From busker to big buzz in the space of just a year
Mlindo The Vocalist is shaking the music scene. Buhle Mbonambi spoke to the newcomer about fame, music and fans
MLINDO The Vocalist is struggling with fame. He’s struggling with sharing his private time with people and finds it difficult to strike a balance of when to take selfies with fans. Fame has led to him being injured three times while performing. And yet he wouldn’t change it for anything.
Not that anyone would blame him – his success is the stuff of dreams. It’s incredible to think that in December last year, Mlindo was busking at Durban’s uShaka Marine World, something he started doing in 2013. A year later, he’s one of the most prolific newcomers in the music industry.
We first heard him on Sun El Musician’s Bamthathile, before he released his first single, AmaBlesser, and the current hit, Macala, from his debut album, Emakhaya.
He was discovered on social media after he posted videos singing covers of famous songs, which he would strip down and make his own. That led to him being signed by Sony Music Entertainment.
“I’m surprised it took me going viral on social media before I got a record deal,” he told me this week.
“I had been sending demos and mix tapes to record labels for many years and I wouldn’t get an answer. It’s funny that the one thing I used daily for frivolous things became the platform that led to me being signed.”
He’s surely not the first to be discovered on the internet (Justin Bieber most famously), something that even Fox’s Empire is exploring this current season.
Macala is one of the songs he used to sing on social media before being signed. The song features his brother, Sfeesoh, rapper Kwesta and vocalist Thabsie. It’s now his biggest hit.
“I guess it’s because people want music that is timeless, something they can listen to many years down the line. I don’t conform to genres. I make good music, music with a message, a commentary on what’s happening in society, good and bad. It’s music that is authentic to me and my lived experiences.
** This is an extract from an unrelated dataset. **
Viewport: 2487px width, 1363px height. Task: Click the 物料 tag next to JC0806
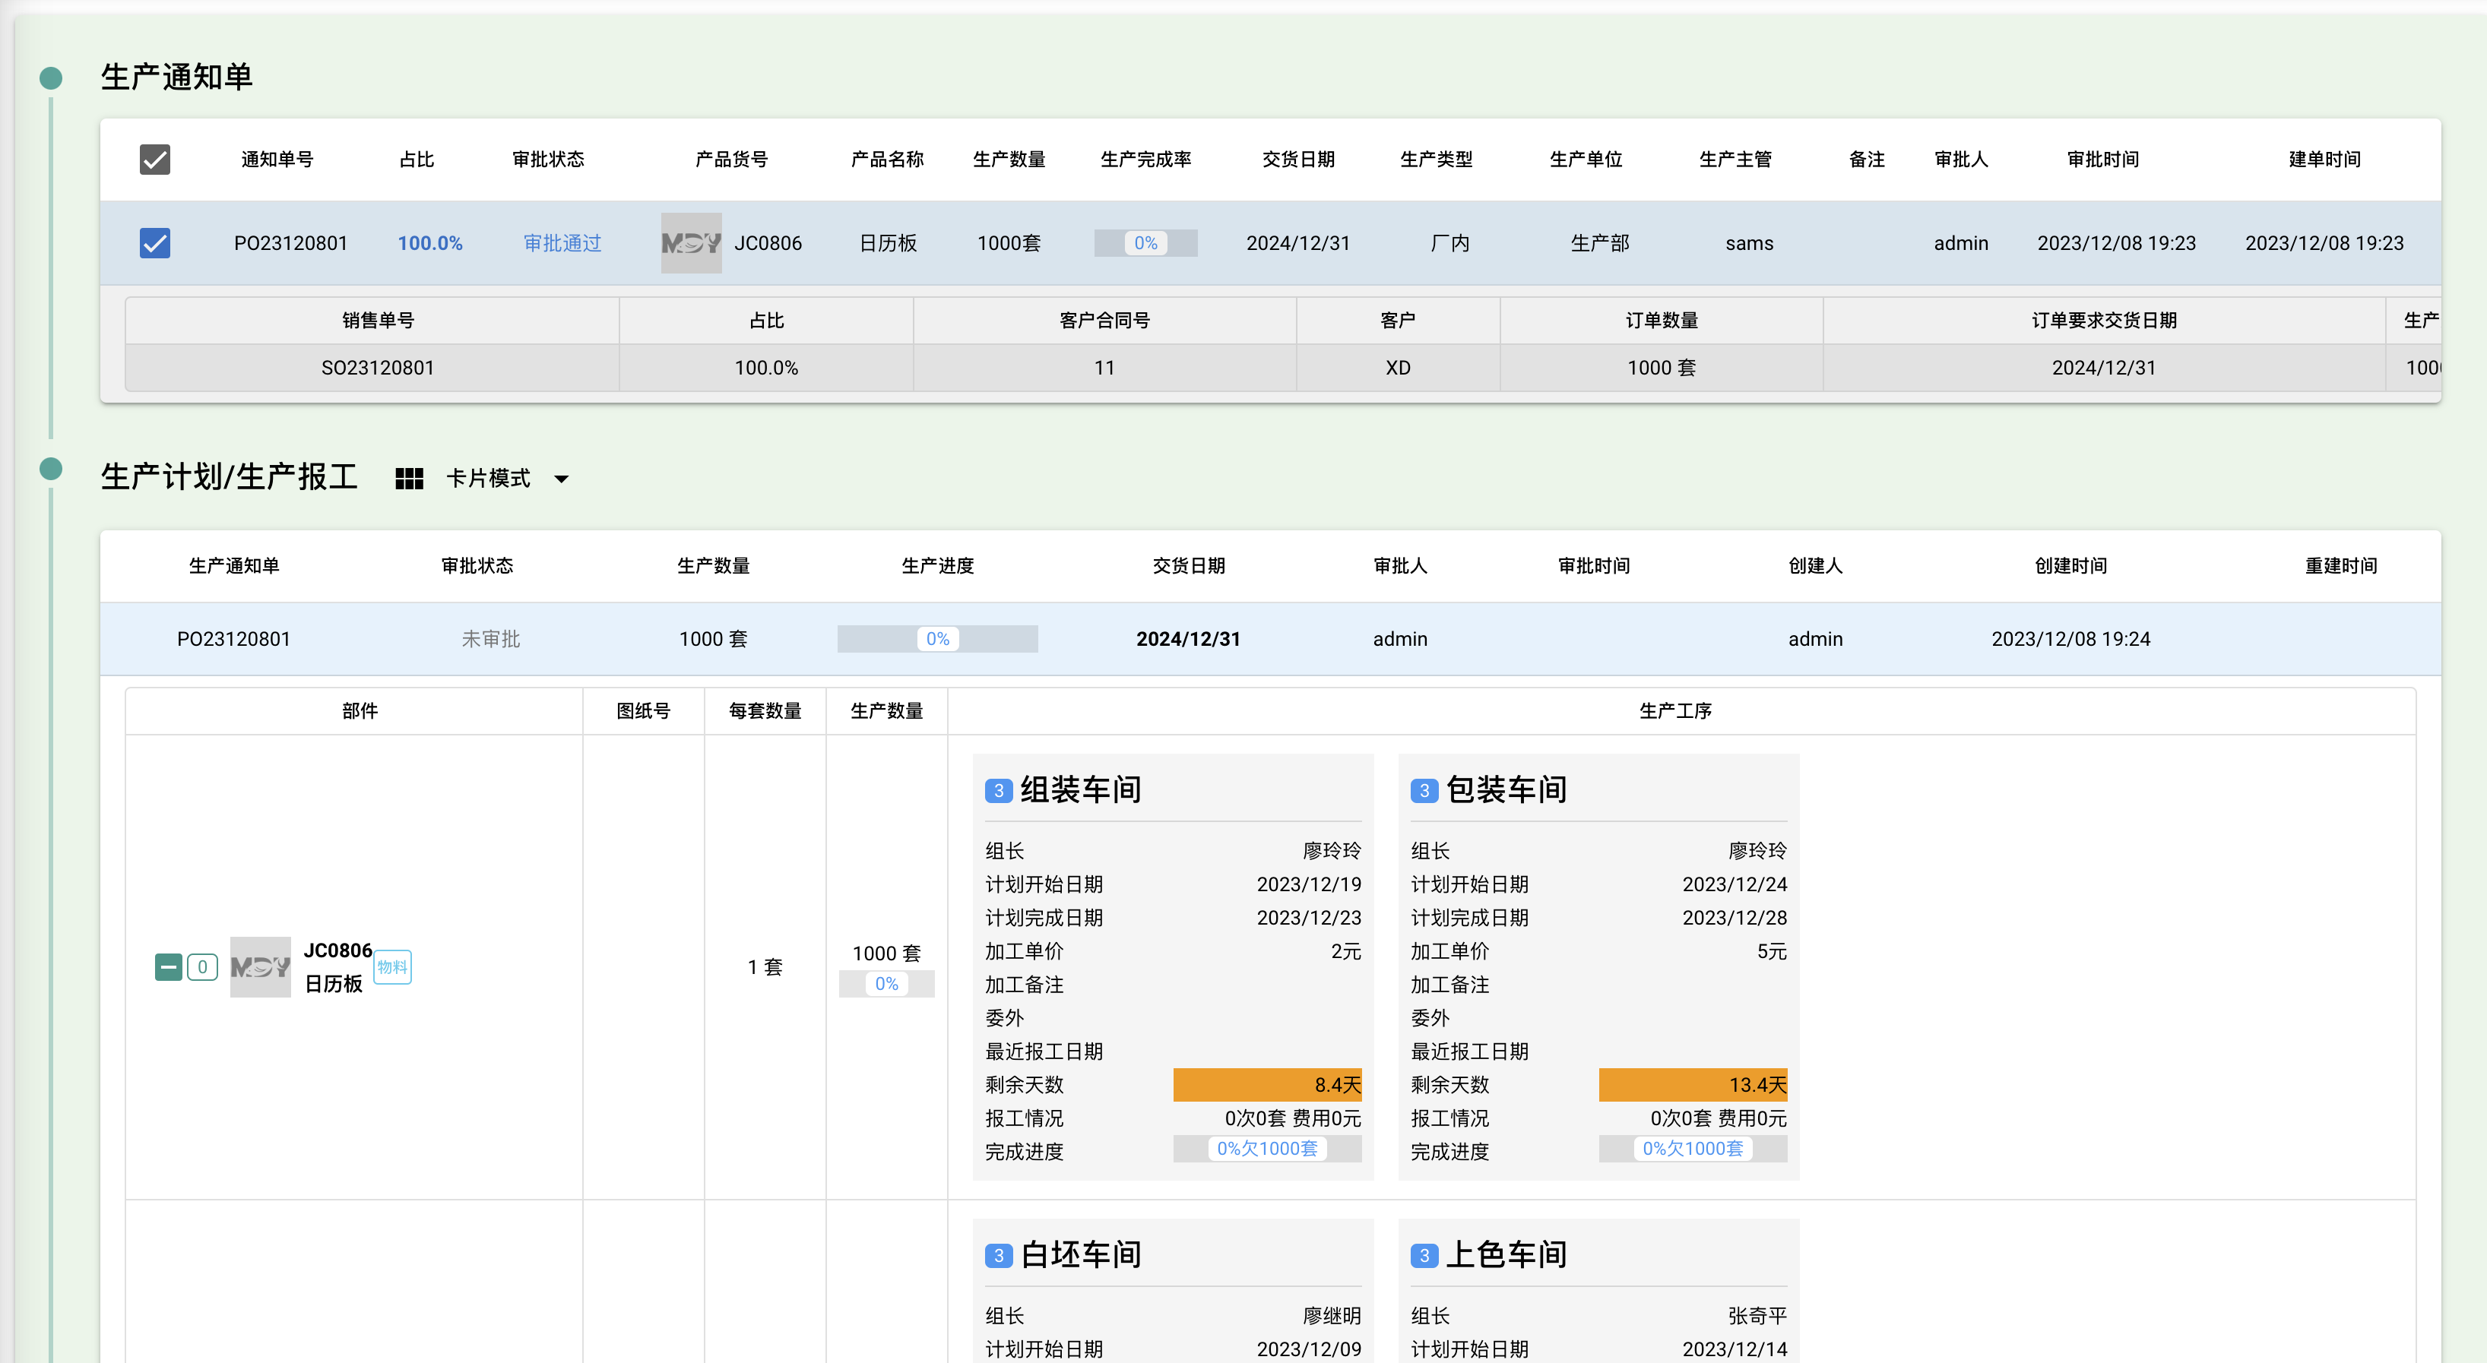tap(392, 966)

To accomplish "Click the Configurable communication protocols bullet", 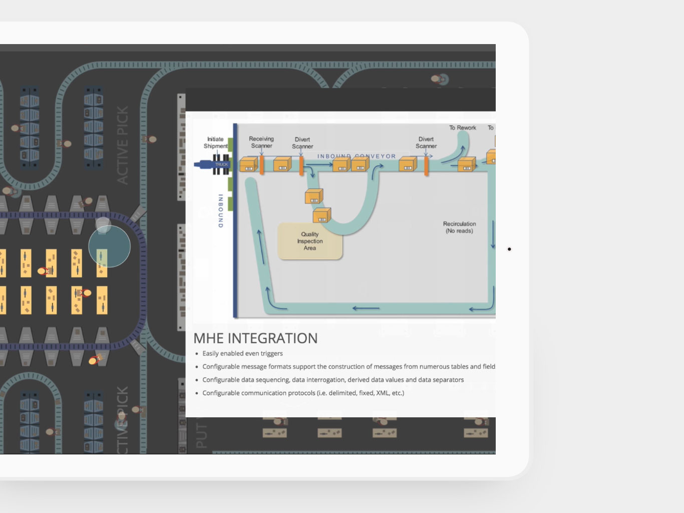I will click(303, 393).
It’s music many people can relate to.”
It’s important for him to do that because he also wants his father, a staunch, traditional Zulu man and Shembe devotee, to not be alarmed when he hears his music on radio.
“My father is a no-nonsense kind of guy. He wasn’t and still isn’t afraid to discipline us, so at the back of my mind I have to think about how he would react to the music. And so far, so good.”
His next major performance is at the Capitec Live Better Music Festival, featuring some of the most-booked South African artists, at King’s Park Stadium in Durban on December 15 and 16.
The scars referred to earlier come from his performance style.
I wonder if he has a stage persona. “I actually do,” he laughs.
“I’m really shy and I basically come alive on stage. I’m happiest when I’m on stage.
“I wish I could always be that person. He’s fun.”